The scale must be greater than 1.0, otherwise it will increase gradient underflow. However, due to instability during training, the scale may drop below 1.0, causing a death spiral and ultimately crashing the entire training process.
You are right that instabilities during training could cause a “death spiral”.
However, I would rather recommend to fix the actual training instead of trying to limit e.g. the scaling factor as it also won’t save you from the actual failure.
Based on my testing with the model, a high total gradient norm may cause the loss scale to decrease progressively, potentially leading to a death spiral. As a solution, I have manually set the minimum scale to 1.0. Given enough time, the training process tends to stabilize, and the scale usually maintains a normal value of around 32.0. It would be beneficial to allow these developing models an opportunity to adjust their initial parameters.
Additionally, it is recommended that the scaler update function omits batches with NaN losses. My model occasionally produces NaN values due to mathematical operations, although this happens only 0.5 times per 1000 batches. Nonetheless, this could contribute to a death spiral as well.
Again, I would recommend trying to fix the actual NaN outputs or to skip the iteration manually in case these NaN outputs are created as it sounds as if you are trying to change the grad scaling util. to fix an already unstable training.
I would be interested to learn more about the high gradient magnitudes which are not caused by a huge loss or invalid outputs. I.e. in particular which operations seems to blow up the gradients causing the overflow during the scaling.

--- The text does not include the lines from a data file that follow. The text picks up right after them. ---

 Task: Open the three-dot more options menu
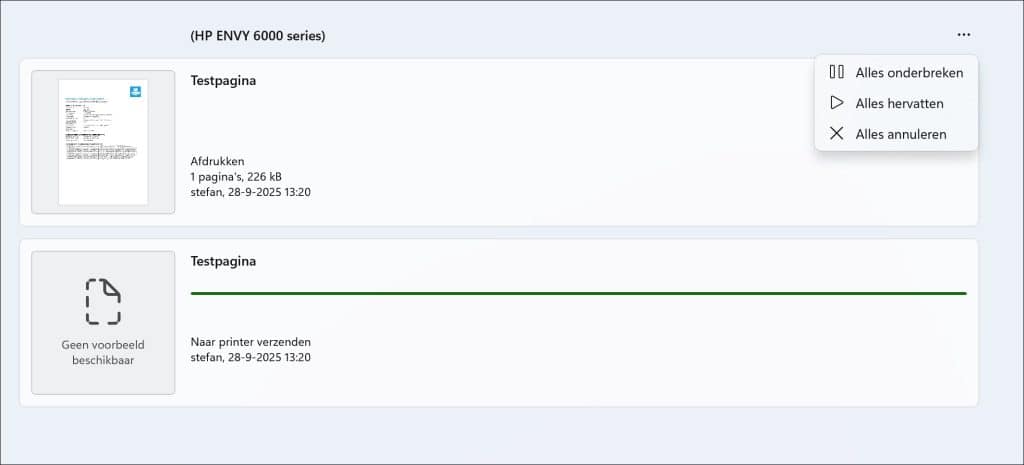pyautogui.click(x=963, y=35)
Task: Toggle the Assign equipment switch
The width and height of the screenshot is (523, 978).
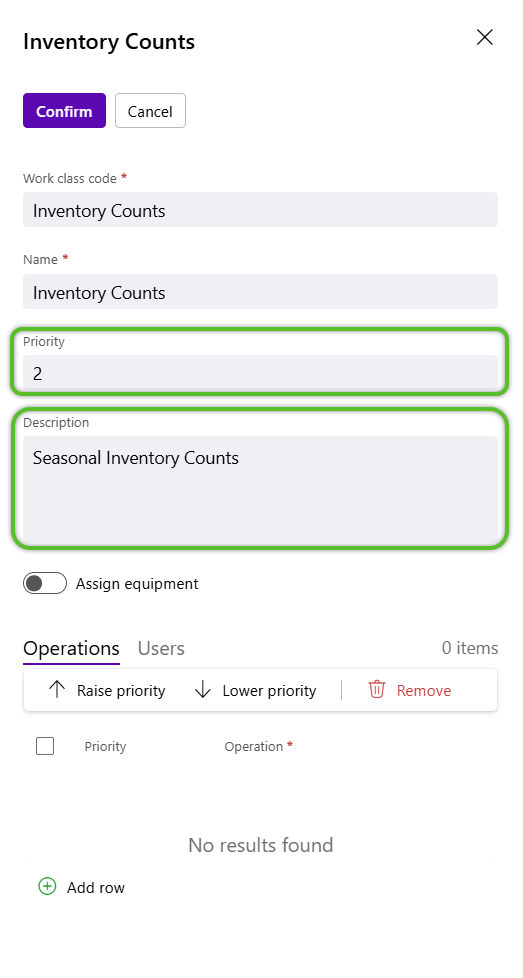Action: [45, 583]
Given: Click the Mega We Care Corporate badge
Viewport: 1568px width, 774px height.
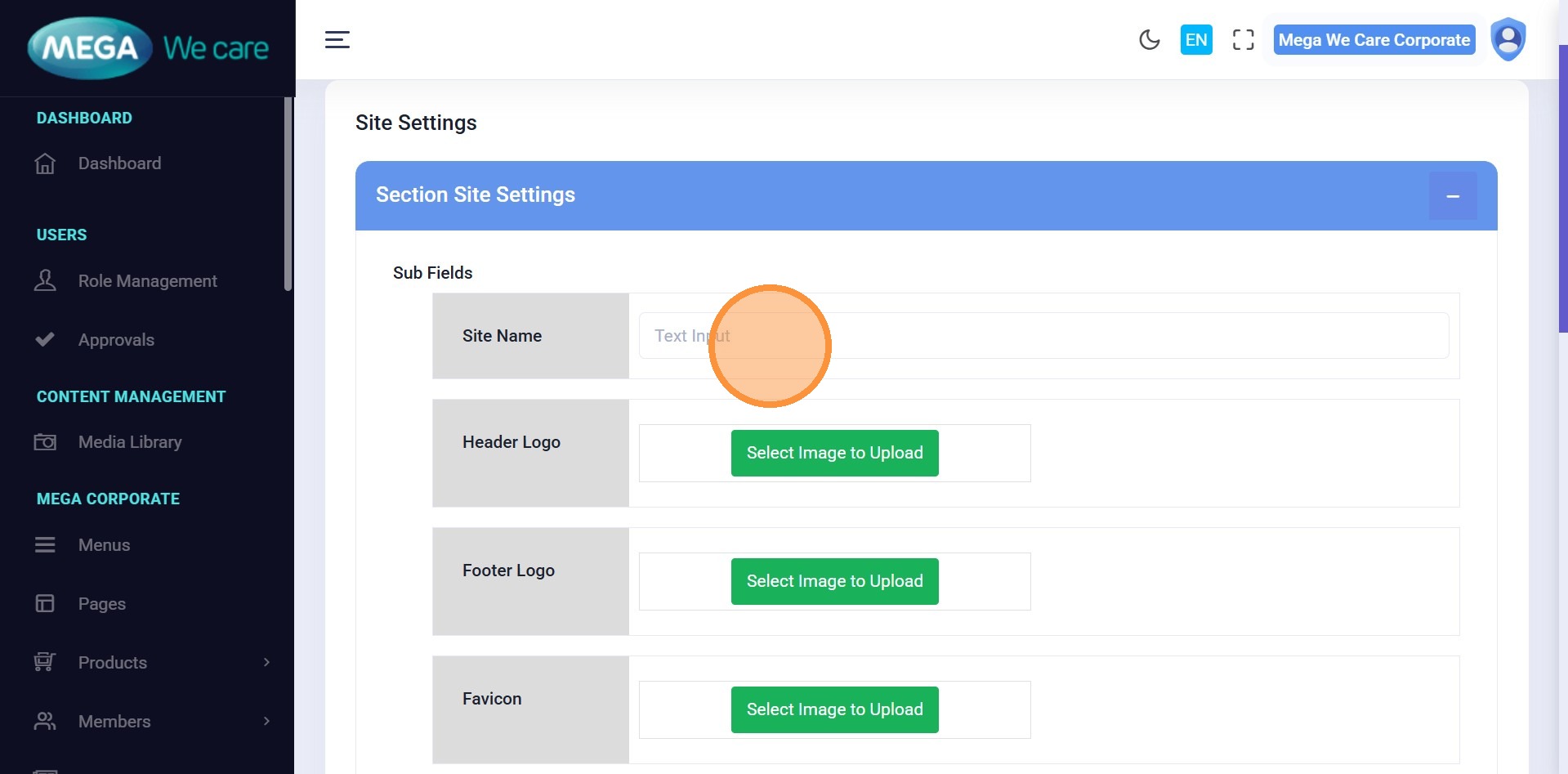Looking at the screenshot, I should (x=1374, y=40).
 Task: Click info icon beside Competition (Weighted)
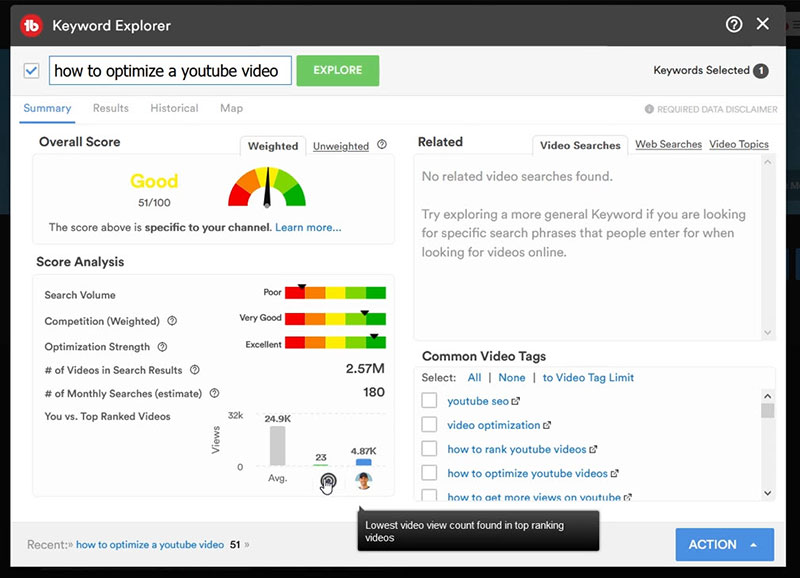172,321
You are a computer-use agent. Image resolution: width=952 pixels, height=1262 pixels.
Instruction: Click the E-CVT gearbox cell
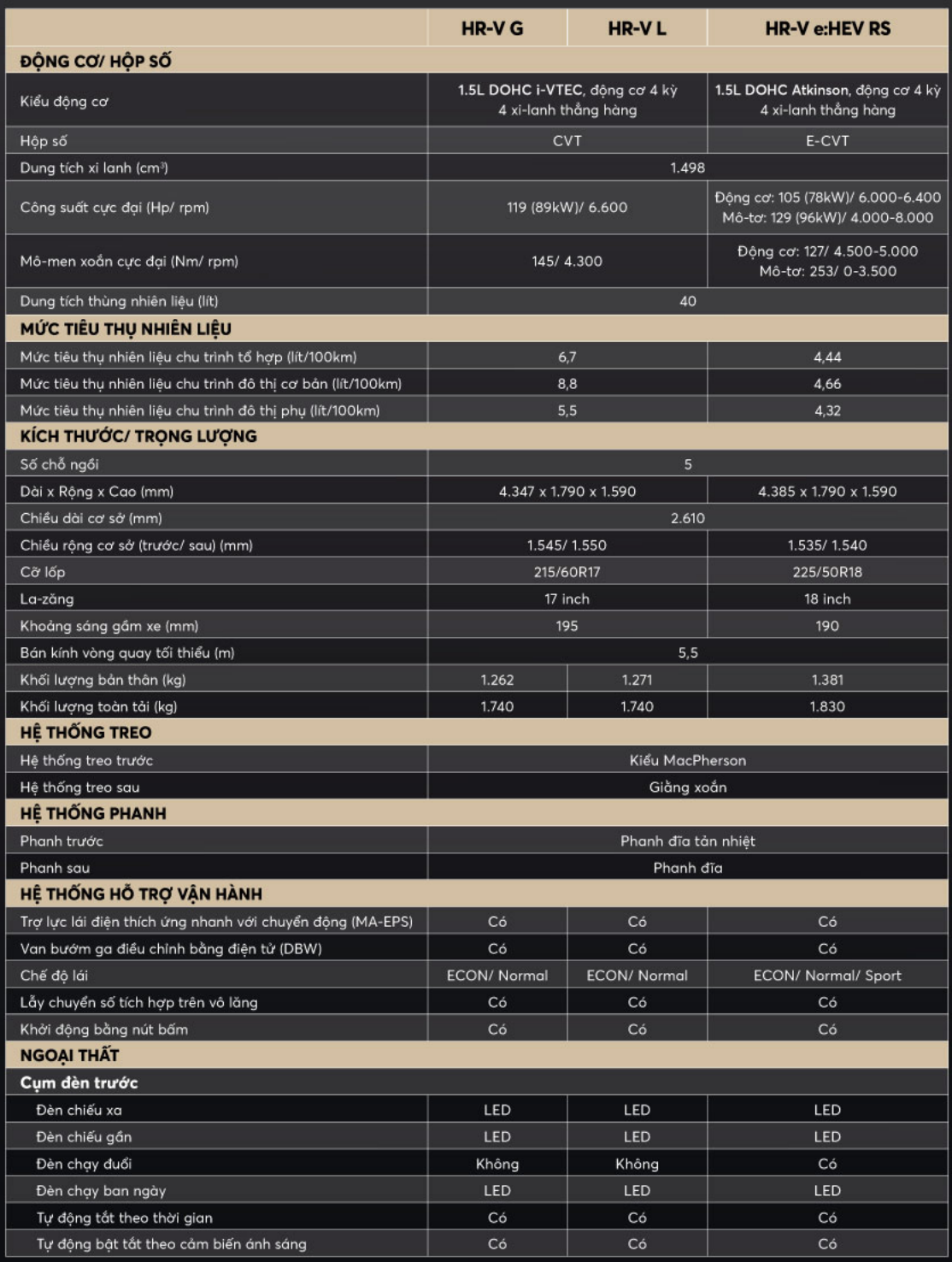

In my model, I employed torch.linalg.solve and torch.det, which can result in NaN values when the positive-definite condition is violated due to underflow.
The total gradient norm of my model is in the hundreds, and occasionally, it reaches the thousands. However, the loss and outputs seem valid, perhaps because I used torch.nn.utils.clip_grad_norm_, and my model functions well. I am curious to know if it is typical to have such a large total gradient norm.
I don’t fully understand this explanation. Is the gradient norm in the thousands before or after unscaling?
If afterwards, how would a low scaling factor cause an underflow? I also assume you are clipping the gradients after unscaling as described in this amp example?
I don’t know as I haven’t seen it before, but I’m also not familiar with your use case as you are already expecting to see NaN losses sometimes, which is also uncommon.
It’s the gradient norm in the thousands after unscaling.
I presume that in my model, the gradient norm oscillates, frequently soaring high and then plummeting low. The loss scale tends to decrease with a high gradient norm. However, when the gradient norm falls to a low level, the loss scale struggles to promptly recover to a higher value.